*Extract to read*.

● ● ● ● ●

Adventures in Django Performance Analysis

Nothing to eye opening here but I wanted to collect some thoughts and insights I had this week. While I’m more of an operations guy, a while back I hacked up a Django based web application which uses Celery and RabbitMQ. I have recent set out to do some performance analysis on it.

Its not an application that sees much traffic as it was created to serve a niche internal purpose, but it does handle web requests which result in potentially long running background tasks.

There are a few pages and process that are painfully slow. So this week I set out to improve some of slower components of the application. I felt like I had a pretty good idea of what sucked and why but I wanted to gather some metrics first so I could understand if the changes I was going to make were the right changes to make. As of today, I’ve not made any code changes to improve performance, but I wanted to collect my observations after having adding some instrumentation.

New Relic Integration

At work New Relic has been getting a lot of buzz for the magic it works on Java based applications. I was aware they had some Python integration, but up until this week I had not looked too closely at it. To be fair I still don’t think I’ve spent enough time reading all their documentation to fully appreciate all they have to offer, as I was pretty focused on integration with my Django application.

● ● ● ● ●

*Prompt*. Copy the stretch of the Django performance post from "Nothing to eye" through "running background tasks.", swapping "RabbitMQ" for "Redis".

*Dataset*.
● ● ● ● ●

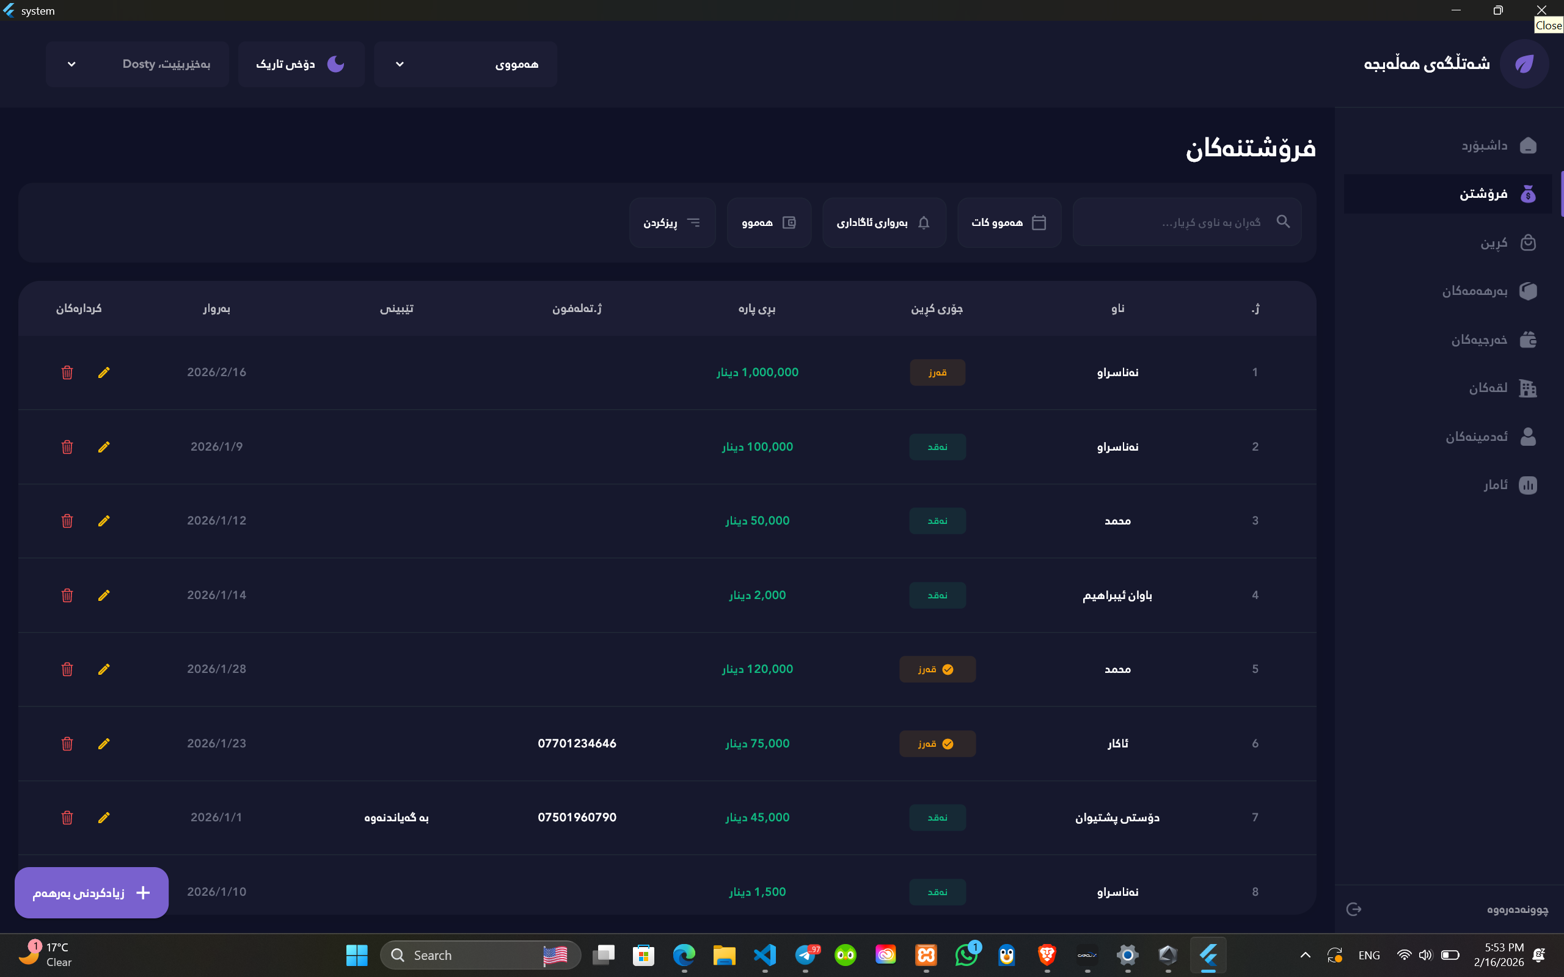Click the trash icon for row 6
Screen dimensions: 1564x977
[x=67, y=744]
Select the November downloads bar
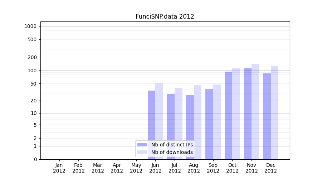 [255, 111]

● ● ● ● ●

*Right answer*.
Nothing to eye opening here but I wanted to collect some thoughts and insights I had this week. While I’m more of an operations guy, a while back I hacked up a Django based web application which uses Celery and Redis. I have recent set out to do some performance analysis on it.

Its not an application that sees much traffic as it was created to serve a niche internal purpose, but it does handle web requests which result in potentially long running background tasks.